_TEXT SECTION:_
▼

Hillwood Museum Chief Curator Wilfried Zeisler then discussed Post’s vision as a collector who built the Hillwood Mansion in Washington, D.C., to house a unique collection of 18th-century French and Russian art that is known internationally.
“Very early on,” he said, “the goal of her collection, she understood, was that her history, her past and her taste was something she wanted…future generations to see what a woman like her could achieve during her lifetime.”
The Somers’ collection is not very large, Kamsler said, and so her legacy must be the schools she started to prepare women to be wives and mothers in the world in which they lived. Post’s archives were at times in danger of being destroyed by her family, according to Speck, until a biographer had portions moved from Hillwood to the Bentley Library at the University of Michigan.
In preparing for the discussion, Speck said, he stumbled upon something new about Post from a 1960s oral history with former Mount Vernon President Peter Pelham. Speck said that Pelham thought that for “this to truly be a women’s college, everyone had to be admitted but this was not something that everyone thought at the time.
“When Pelham discussed it with Marjorie, she was a hundred percent on board and talked to reluctant alumni.”
Beyond that, he said there was not much written documentation to learn about Post’s ideas on race, class or much of anything, not from a memoir or diary that were mainly about social events.
“It’s very hard to find her voice," said Zeisler, pointing to the portrait behind the students. “Who is the woman behind this fur, these necklaces and the dress?” Speck and Zeisler are part of a team from Hillwood who are working on a book project about the collections that will shed light on Marjorie Merriweather Post’s work in business, art and philanthropy, looking beyond the gilt-edged portrait.

▲

_ITEMS:_

▼

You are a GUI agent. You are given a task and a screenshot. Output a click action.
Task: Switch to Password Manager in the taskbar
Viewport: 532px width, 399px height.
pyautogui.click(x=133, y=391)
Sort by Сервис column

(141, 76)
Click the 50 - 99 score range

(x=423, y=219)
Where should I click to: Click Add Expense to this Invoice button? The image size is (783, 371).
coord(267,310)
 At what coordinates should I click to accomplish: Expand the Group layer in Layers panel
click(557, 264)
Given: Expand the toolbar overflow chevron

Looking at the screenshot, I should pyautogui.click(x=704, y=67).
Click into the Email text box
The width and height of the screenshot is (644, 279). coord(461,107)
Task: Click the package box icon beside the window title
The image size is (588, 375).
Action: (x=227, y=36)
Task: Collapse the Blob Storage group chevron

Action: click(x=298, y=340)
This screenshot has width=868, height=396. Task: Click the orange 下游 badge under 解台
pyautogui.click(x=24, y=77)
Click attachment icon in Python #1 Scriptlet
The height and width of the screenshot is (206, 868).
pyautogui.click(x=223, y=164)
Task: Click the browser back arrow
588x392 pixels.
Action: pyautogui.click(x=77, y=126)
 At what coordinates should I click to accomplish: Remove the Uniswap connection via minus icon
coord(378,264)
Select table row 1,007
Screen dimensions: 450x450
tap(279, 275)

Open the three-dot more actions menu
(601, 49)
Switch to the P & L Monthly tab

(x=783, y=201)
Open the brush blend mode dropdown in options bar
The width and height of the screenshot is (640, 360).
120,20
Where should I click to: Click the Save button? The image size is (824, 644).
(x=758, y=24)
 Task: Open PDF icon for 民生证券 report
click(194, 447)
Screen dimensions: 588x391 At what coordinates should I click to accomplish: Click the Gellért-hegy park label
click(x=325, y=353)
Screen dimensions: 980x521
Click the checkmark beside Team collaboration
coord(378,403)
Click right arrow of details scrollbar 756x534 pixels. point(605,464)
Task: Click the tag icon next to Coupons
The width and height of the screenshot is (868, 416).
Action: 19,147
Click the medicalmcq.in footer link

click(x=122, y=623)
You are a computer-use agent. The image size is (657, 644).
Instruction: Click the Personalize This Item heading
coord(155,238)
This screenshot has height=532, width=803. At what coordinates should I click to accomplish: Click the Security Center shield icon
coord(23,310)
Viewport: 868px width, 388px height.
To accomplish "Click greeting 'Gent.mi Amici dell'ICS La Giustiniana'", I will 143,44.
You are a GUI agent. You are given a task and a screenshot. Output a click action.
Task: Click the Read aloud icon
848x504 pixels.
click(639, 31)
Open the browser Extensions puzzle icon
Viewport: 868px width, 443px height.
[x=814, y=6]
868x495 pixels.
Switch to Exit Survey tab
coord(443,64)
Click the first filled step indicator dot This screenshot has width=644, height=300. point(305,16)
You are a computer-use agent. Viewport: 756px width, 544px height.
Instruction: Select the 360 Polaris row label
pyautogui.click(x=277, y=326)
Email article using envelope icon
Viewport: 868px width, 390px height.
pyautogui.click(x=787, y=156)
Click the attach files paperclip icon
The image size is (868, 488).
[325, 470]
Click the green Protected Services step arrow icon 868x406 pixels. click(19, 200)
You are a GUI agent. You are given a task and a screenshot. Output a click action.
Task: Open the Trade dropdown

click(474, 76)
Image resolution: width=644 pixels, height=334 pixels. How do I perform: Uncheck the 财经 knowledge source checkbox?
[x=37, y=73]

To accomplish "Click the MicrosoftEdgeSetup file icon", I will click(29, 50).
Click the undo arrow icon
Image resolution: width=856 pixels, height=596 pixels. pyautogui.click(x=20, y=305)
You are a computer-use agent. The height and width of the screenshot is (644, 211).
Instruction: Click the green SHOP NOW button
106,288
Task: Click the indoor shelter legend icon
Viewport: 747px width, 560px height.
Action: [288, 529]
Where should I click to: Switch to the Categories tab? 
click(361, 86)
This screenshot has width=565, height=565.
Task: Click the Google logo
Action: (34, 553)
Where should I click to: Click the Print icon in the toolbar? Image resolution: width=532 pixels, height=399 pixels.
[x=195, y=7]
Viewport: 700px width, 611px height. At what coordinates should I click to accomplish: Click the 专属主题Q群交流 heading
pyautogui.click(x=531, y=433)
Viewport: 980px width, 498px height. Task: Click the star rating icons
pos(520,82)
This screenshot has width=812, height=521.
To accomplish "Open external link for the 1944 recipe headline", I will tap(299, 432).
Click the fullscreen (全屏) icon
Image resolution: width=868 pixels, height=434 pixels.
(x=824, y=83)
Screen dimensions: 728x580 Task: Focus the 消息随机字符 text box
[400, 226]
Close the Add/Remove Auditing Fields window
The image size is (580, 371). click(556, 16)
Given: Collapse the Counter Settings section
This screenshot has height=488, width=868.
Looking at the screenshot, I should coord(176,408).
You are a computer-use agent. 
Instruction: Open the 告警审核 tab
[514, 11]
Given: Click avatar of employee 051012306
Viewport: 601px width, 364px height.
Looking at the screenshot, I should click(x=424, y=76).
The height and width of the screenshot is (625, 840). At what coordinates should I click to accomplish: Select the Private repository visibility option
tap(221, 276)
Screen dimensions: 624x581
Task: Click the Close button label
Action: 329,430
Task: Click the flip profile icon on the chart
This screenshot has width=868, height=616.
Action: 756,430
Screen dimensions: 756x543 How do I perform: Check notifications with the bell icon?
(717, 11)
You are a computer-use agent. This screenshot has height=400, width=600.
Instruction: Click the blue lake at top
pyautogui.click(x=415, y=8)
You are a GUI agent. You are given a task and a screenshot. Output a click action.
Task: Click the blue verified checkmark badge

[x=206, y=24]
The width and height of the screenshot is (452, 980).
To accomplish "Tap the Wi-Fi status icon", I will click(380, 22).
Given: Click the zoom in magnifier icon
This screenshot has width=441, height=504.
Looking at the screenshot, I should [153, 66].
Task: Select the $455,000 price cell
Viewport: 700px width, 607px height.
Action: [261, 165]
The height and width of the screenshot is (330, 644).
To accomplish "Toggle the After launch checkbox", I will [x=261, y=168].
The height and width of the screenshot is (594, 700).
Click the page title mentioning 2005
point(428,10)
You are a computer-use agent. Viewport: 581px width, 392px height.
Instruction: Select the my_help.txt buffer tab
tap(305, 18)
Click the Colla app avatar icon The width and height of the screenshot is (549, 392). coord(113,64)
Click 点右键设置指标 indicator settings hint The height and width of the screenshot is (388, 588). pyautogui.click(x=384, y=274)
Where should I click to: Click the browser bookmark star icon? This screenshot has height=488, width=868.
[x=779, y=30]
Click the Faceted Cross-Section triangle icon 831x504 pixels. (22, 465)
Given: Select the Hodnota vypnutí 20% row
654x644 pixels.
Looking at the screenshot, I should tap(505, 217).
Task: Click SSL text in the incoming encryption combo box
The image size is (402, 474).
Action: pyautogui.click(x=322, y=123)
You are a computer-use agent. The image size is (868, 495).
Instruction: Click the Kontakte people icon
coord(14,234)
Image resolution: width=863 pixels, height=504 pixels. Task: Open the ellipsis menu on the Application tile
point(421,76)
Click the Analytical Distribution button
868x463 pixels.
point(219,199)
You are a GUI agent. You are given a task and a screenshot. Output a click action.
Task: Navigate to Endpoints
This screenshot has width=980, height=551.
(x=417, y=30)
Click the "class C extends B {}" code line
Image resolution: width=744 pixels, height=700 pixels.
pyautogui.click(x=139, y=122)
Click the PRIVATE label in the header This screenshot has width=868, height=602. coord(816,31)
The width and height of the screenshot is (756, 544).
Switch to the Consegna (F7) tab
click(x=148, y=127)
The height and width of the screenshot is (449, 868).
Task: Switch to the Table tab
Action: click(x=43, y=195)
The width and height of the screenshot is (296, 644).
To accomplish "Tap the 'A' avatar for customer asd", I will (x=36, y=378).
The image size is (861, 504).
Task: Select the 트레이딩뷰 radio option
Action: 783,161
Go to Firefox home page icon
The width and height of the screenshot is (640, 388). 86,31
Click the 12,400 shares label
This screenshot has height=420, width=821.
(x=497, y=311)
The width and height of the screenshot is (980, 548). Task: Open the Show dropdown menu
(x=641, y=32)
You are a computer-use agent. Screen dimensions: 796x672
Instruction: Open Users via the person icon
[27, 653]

▲

_BRIEF:_ Rewrite the passage on Marjorie Merriweather Post from "Beyond that, he" to "the gilt-edged portrait.", swapping "diary" for "journal". The listing has no connection to the passage on Marjorie Merriweather Post.

_EXPECTED ANSWER:_
Beyond that, he said there was not much written documentation to learn about Post’s ideas on race, class or much of anything, not from a memoir or journal that were mainly about social events.
“It’s very hard to find her voice," said Zeisler, pointing to the portrait behind the students. “Who is the woman behind this fur, these necklaces and the dress?” Speck and Zeisler are part of a team from Hillwood who are working on a book project about the collections that will shed light on Marjorie Merriweather Post’s work in business, art and philanthropy, looking beyond the gilt-edged portrait.